Dicen que en casa de herrero hay cuchillo de palo. Este refrán es el que mejor se adapta a la situación que está viviendo el mundo náutico local. Es que cada vez hay más vehículos para el agua, pero el caudal es cada vez menor. Es por eso que el Departamento de Náutica, que depende de Deportes, salió a alertar a los navegantes. Además, reforzó los controles para evitar accidentes. Esto es lo que informó Raúl Quiroga, al frente de la repartición.

En el último año registraron 70 nuevas embarcaciones de todo tipo. Es decir, desde motos de agua, hasta semirígidos que por lo general se usan para pescar. En total, Náutica tiene registrada 1.450 unidades. Este incremento hizo que pusieran más gente para controlar. Ahora hay 19 personas contra las 14 que había el año pasado. Están distribuidas en el dique de Ullum y el Cuesta del Viento. Lo que piden es que las embarcaciones tengan los papeles al día y cuenten con todos los elementos de seguridad. Los trámites se hacen en la oficina de Náutica que funciona en el Estadio Aldo Cantoni, de lunes a viernes.

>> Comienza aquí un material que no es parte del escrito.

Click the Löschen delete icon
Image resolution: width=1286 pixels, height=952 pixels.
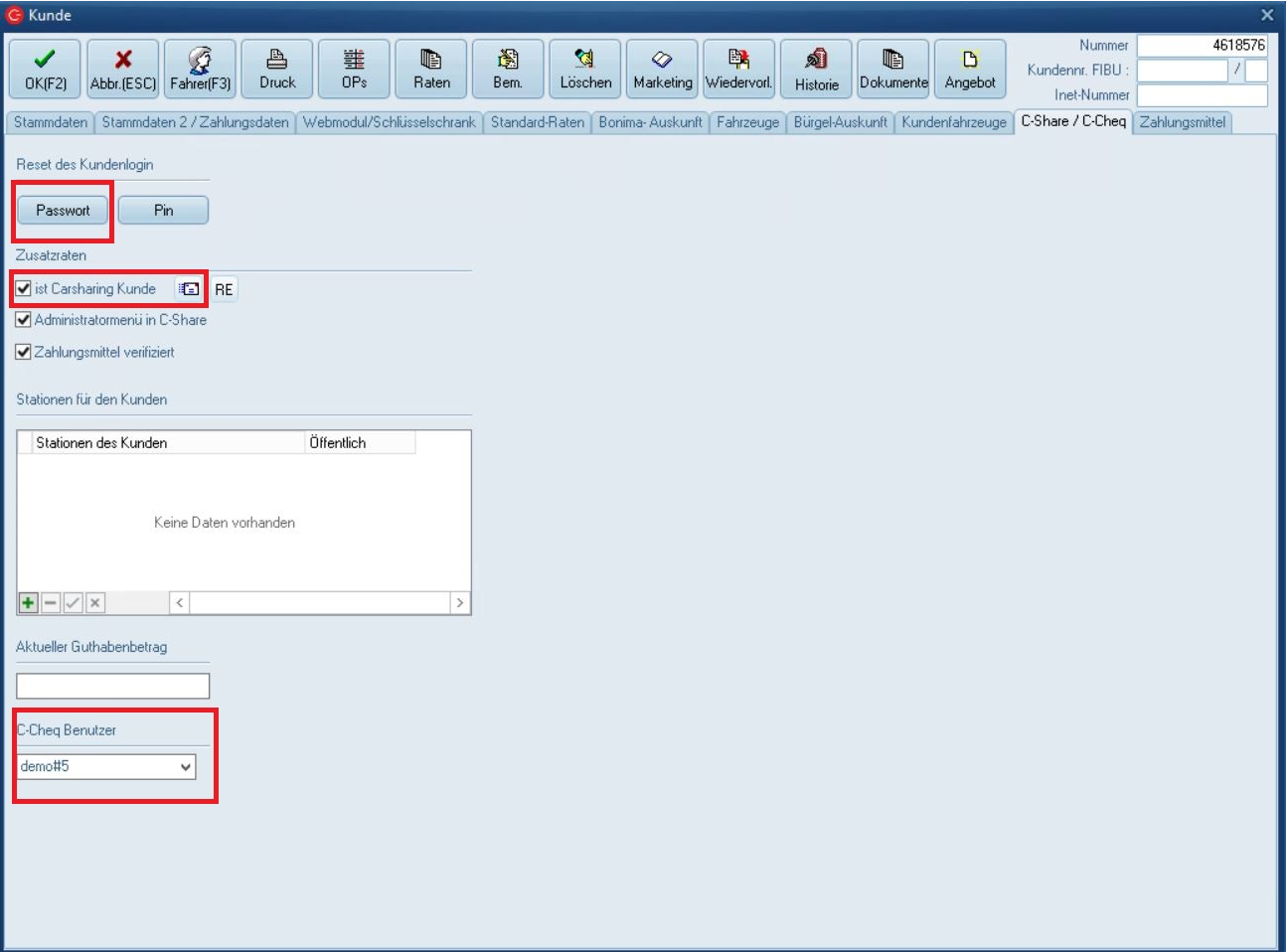(x=585, y=69)
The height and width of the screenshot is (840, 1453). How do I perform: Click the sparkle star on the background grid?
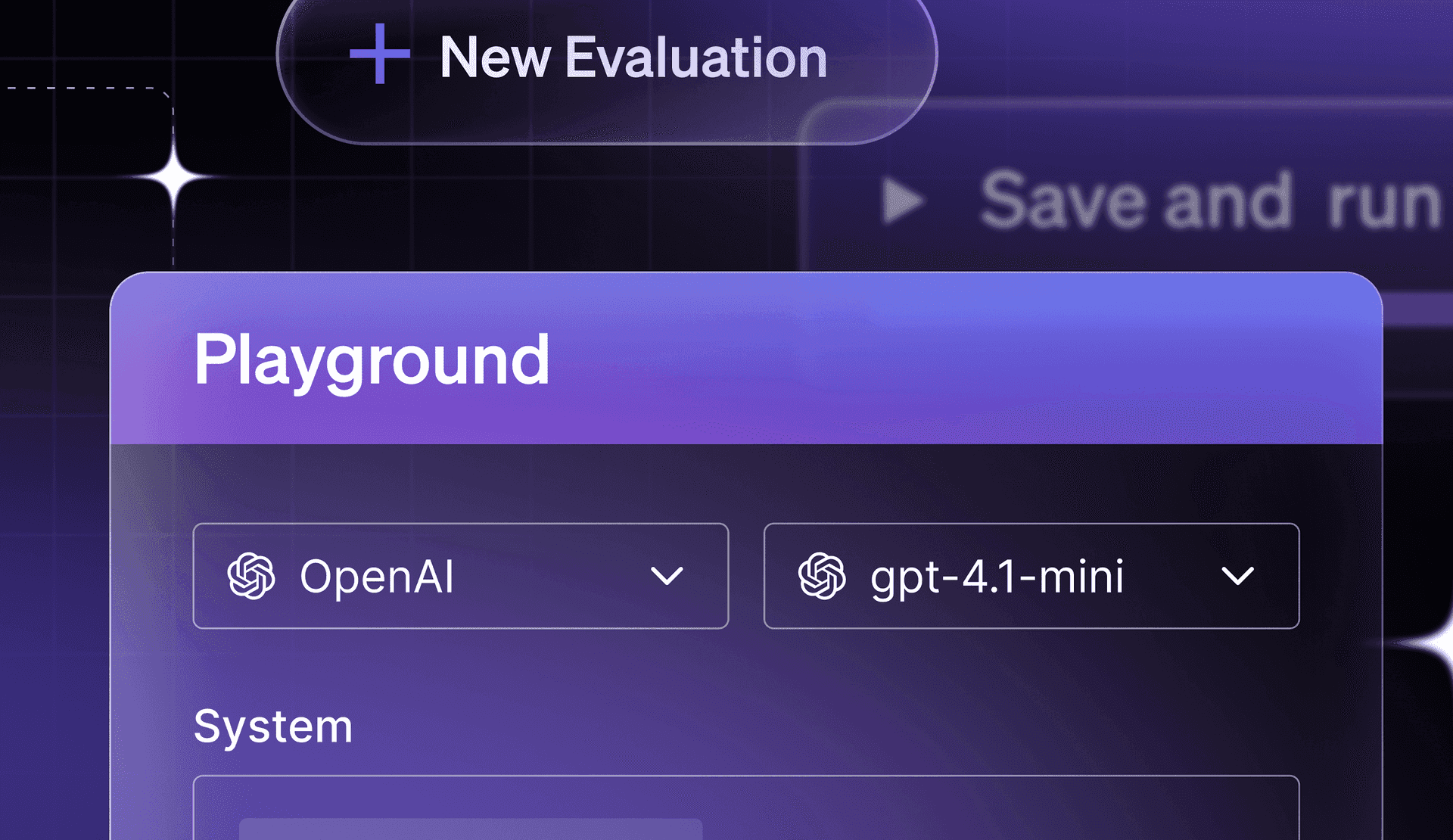(x=173, y=176)
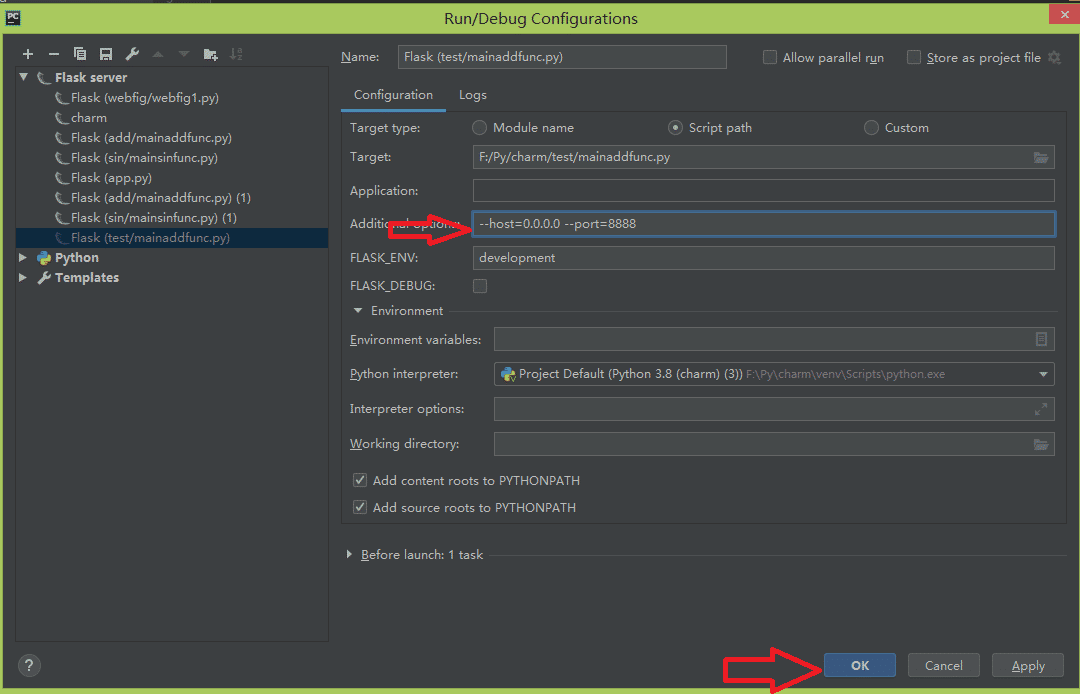Viewport: 1080px width, 694px height.
Task: Uncheck Add source roots to PYTHONPATH
Action: coord(360,508)
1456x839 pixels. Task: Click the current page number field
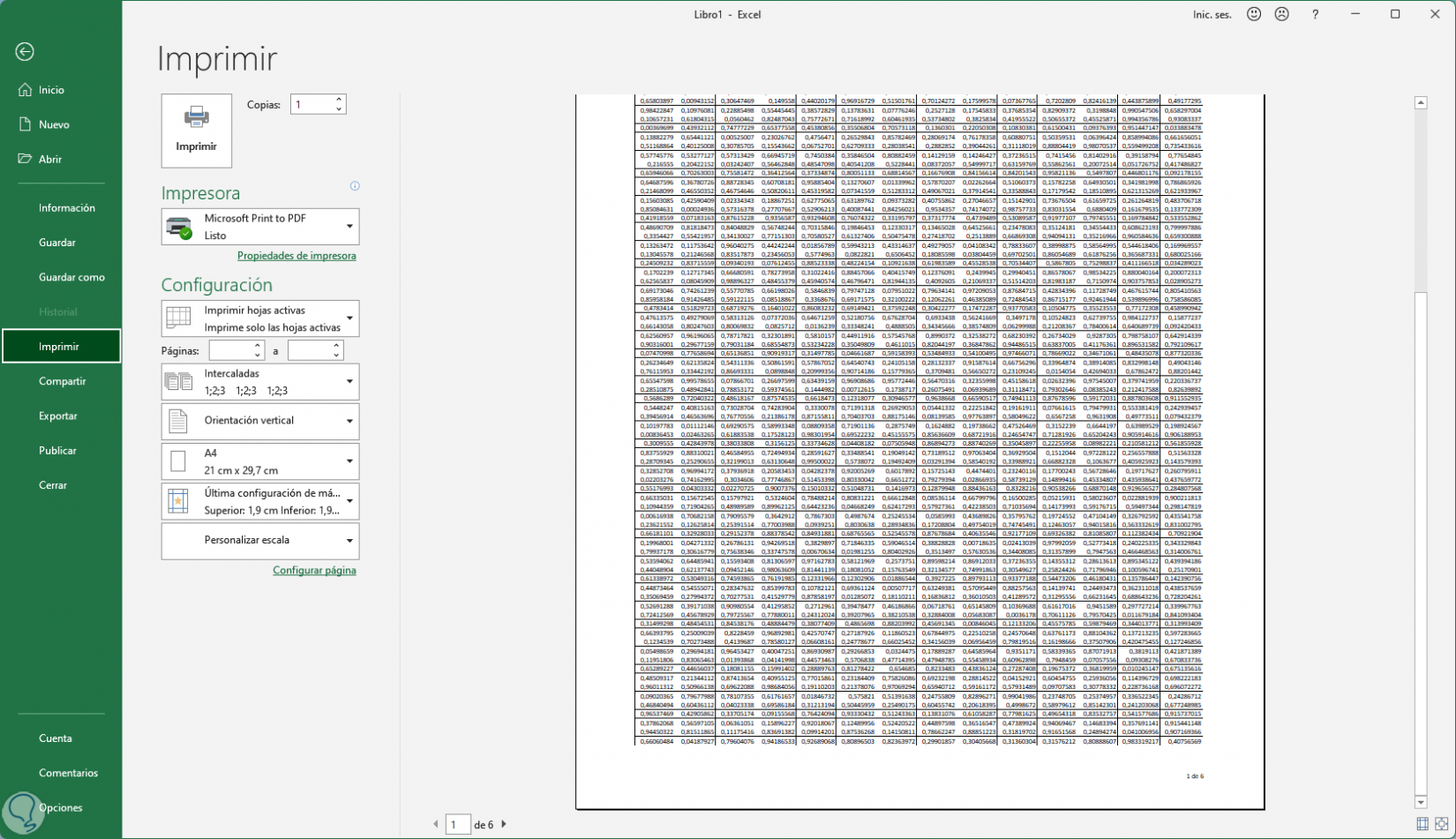pyautogui.click(x=457, y=824)
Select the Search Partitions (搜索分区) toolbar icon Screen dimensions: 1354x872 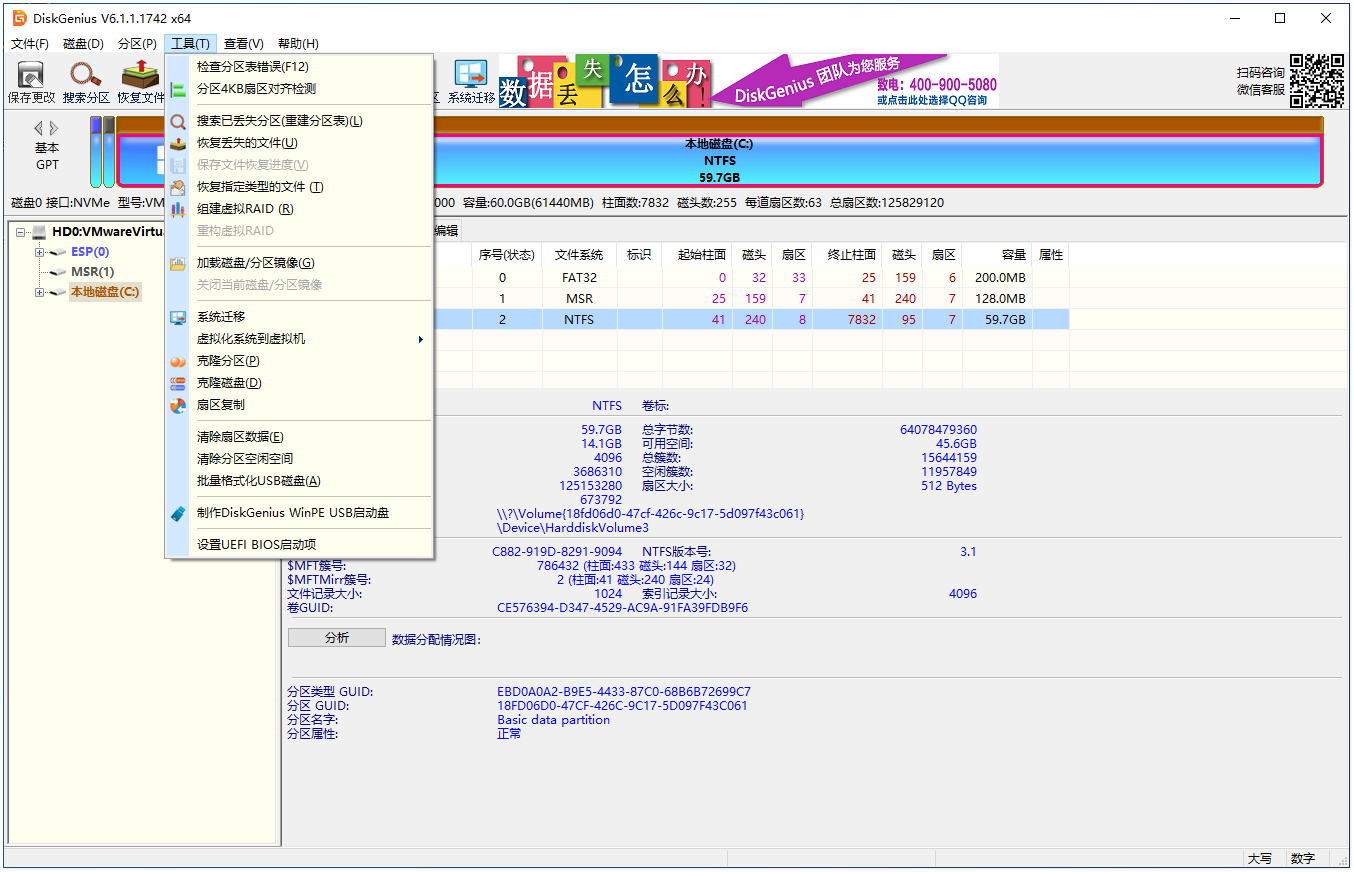click(85, 80)
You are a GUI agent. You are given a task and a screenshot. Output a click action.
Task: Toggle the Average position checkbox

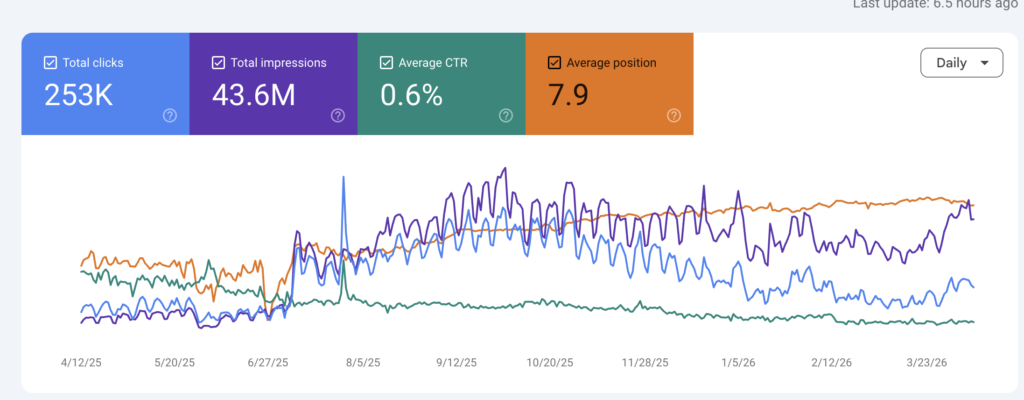[554, 63]
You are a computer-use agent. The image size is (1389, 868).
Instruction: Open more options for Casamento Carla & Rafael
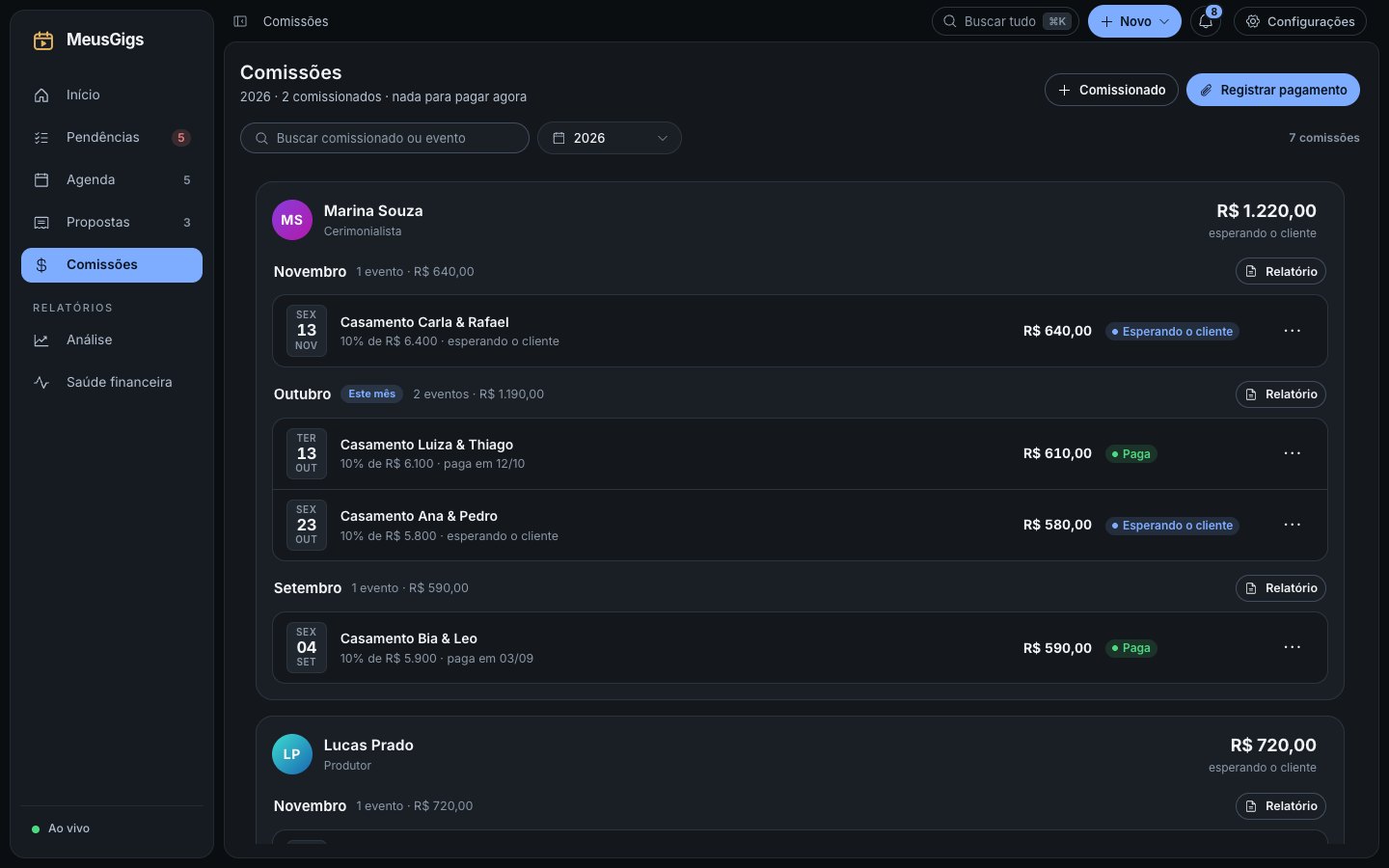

Con el descenso del caudal de agua, el control también se está haciendo para evitar accidentes. En la actualidad, el Departamento de Náutica está apostado en la zona del perilago de Ullum, controlando diariamente el boyado debido a las características fangosas del terreno, como así también la aparición de pozos y árboles, lo que constituye una zona de alto riesgo para bañistas y embarcaciones. Otra de las cosas que están controlando es que la gente ingrese al agua por las zonas boyadas. En el caso del dique Cuesta del Viento, el ingreso de pescadores y navegantes se está haciendo sólo por Playa Lamaral. En todo este perilago está prohibido bañarse.

Las medidas fueron tomadas porque la provincia está atravesando uno de los peores períodos hídricos de la última década. Los caudales fueron aún más bajos que los pronosticados a inicios de temporada por la Subsecretaría de Recursos Hídricos y la situación es tan compleja que el dique Los Caracoles no está embalsando, sumado a la ya conocida bajante que muestra el Ullum. Para la distribución del caudal de agua que transporta el Río San Juan, se prioriza el agua para consumo humano e inmediatamente después el regadío.

El dique de Ullum muestra una imagen que refleja una bajante pronunciada. De acuerdo a los datos que maneja la Subsecretaría de Recursos Hídricos, la cota a máxima capacidad es de 768 msnm. Por estos días la cota alcanza los 763 m3/s, es decir bajó 5 metros, y para el mes de marzo se prevé que baje otros 7 metros y llegue a los 755 msnm. La actual situación, y la bajante estimada de 7 metros más, pone en jaque la operatividad de los concesionarios del perilago del dique de Ullum.